The turning point came in 2013, when the expectation of rising interest rates in the US and falling global commodity prices brought an end to a multi-year capital-inflow bonanza that had been supporting emerging economies’ growth. China’s recent slowdown, by fuelling turbulence in global capital markets and weakening commodity prices further, has exacerbated the downturn throughout the emerging world.

These challenges, while difficult to address, are at least discernible. But emerging economies may also be experiencing another common symptom of an impending crisis, one that is much tougher to detect and measure: hidden debts.

Sometimes connected with graft, hidden debts do not usually appear on balance-sheets or in standard databases. Their features morph from one crisis to the next, as do the players involved in their creation. As a result, they often go undetected, until it is too late.

Indeed, it was not until after the eruption of the 1994-95 peso crisis that the world learnt that Mexico’s private banks had taken on a significant amount of currency risk through off-balance-sheet borrowing (derivatives). Likewise, before the 1997 Asian financial crisis, the IMF and financial markets were unaware that Thailand’s central bank reserves had been nearly depleted (the $33 billion total that was reported did not account for commitments in forward contracts, which left net reserves of only about $1 billion).

And, until Greece’s crisis in 2010, the country’s fiscal deficits and debt burden were thought to be much smaller than they were, thanks to the use of financial derivatives and creative accounting by the Greek government.

So the great question today is where emerging economy debts are hiding. And, unfortunately, there are severe obstacles to exposing them — beginning with the opaqueness of China’s financial transactions with other emerging economies over the past decade.

During its domestic infrastructure boom, China financed major projects — often connected to mining, energy, and infrastructure — in other emerging economies. Given that the lending was denominated primarily in US dollars, it is subject to currency risk, adding another dimension of vulnerability to emerging-economy balance sheets.

But the extent of that lending is largely unknown, because much of it came from development banks in China that are not included in the data collected by the Bank for International Settlements (the primary global source for such information). And, because the loans were rarely issued as securities in international capital markets, it is not included in, say, World Bank databases, either.

§ **SUPPLIED INFORMATION**
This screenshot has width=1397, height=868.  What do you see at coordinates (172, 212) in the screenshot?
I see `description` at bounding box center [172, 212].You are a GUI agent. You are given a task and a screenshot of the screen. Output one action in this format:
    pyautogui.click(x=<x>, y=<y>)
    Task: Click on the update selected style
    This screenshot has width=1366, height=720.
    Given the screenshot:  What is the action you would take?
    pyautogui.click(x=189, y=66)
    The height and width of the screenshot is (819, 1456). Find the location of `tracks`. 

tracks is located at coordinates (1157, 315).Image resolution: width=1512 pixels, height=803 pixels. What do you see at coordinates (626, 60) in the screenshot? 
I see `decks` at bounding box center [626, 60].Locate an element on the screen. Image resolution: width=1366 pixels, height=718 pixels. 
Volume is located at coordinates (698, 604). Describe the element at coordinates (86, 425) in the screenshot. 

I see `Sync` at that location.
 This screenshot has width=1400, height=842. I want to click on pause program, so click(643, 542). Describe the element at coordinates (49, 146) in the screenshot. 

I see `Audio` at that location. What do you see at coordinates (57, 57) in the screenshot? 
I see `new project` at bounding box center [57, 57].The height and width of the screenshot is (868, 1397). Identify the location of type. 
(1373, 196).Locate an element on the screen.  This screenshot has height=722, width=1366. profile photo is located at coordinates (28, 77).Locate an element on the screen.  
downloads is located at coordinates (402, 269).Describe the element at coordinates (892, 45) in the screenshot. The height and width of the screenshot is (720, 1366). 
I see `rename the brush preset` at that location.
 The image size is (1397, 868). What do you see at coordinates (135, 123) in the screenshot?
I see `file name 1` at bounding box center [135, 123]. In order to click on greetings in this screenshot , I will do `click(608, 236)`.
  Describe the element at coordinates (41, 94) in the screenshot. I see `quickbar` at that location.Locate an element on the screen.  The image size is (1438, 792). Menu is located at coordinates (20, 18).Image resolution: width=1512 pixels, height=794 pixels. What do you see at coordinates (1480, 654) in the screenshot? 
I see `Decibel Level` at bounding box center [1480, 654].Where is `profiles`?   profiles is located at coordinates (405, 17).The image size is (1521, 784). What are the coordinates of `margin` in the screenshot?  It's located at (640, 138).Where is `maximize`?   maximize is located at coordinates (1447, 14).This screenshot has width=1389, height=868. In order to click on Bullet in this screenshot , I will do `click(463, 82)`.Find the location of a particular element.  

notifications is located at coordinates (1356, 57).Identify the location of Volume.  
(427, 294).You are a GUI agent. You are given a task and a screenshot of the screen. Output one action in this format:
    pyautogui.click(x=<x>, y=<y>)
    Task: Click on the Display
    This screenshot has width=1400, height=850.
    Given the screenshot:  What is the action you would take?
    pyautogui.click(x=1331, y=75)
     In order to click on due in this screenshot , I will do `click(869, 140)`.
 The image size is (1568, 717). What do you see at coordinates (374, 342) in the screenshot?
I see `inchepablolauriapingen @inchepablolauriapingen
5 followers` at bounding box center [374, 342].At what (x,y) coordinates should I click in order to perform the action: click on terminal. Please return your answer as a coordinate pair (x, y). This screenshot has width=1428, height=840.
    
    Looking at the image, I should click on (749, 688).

§ **ACTIVITY LIST**
**a.** Answer these questions from the excerpt on hidden debts:
(i) In what year did the turning point for emerging economies come?
(ii) Before the 1997 Asian financial crisis, what total did Thailand report for its central bank reserves, and about how much were its net reserves?
(iii) What body does the excerpt call the primary global source for data on such lending?
**b.** Sum up the excerpt on hidden debts in two sentences.
**c.** Extend the excerpt on hidden debts in emerging economies, starting after its last sentence.
These rows have nothing to do with the excerpt on hidden debts.

§ **TASK-BY-TASK RESULTS**
**a.**
(i) 2013
(ii) It reported a total of $33 billion, and net reserves were only about $1 billion.
(iii) The Bank for International Settlements

**b.** Emerging economies have faced a downturn since 2013, made worse by China's slowdown, and they may also carry hidden debts that are hard to detect and often go unnoticed until too late, as happened in Mexico, Thailand, and Greece. Exposing these debts today is difficult, largely because much of China's dollar-denominated lending to other emerging economies came from Chinese development banks and is not captured by the Bank for International Settlements or World Bank databases.

**c.**
Even where data exist, the figures must be interpreted with care. For example, data collected on a project-by-project basis by the Global Economic Governance Initiative and the inter-American Dialog could provide some insight into Chinese lending to several Latin American economies.

For example, it seems that, from 2009 to 2014, total Chinese lending to Venezuela amounted to 18 per cent of the country’s annual GDP, and Ecuador received Chinese loans exceeding 10 per cent of its GDP. Chinese lending to Brazil was closer to 1 per cent of GDP, while lending to Mexico was comparatively trivial.

But actual disbursements may have fallen short of the original plans, meaning that these countries’ debts to China are lower than estimated. Alternatively — and more likely — the data may not include some projects, lenders, or borrowers, meaning that the debts could be much higher.

Moreover, other forms of borrowing — such as trade finance, which is skewed toward shorter maturities — are not included in these figures. Currency-swap agreements, which have been important for Brazil and Argentina, must also be added to the list. (This highlights the importance of tracking net, rather than gross, reserves.)

In short, though emerging economies’ debts seem largely moderate by historic standards, it seems likely that they are being underestimated, perhaps by a large margin. If so, the magnitude of the ongoing reversal in capital flows that emerging economies are experiencing may be larger than is generally believed — potentially large enough to trigger a crisis.

In this context, keeping track of opaque and evolving financial linkages is more important than ever.

The writer is Professor of the International Financial System at the Kennedy School of Government, Harvard University.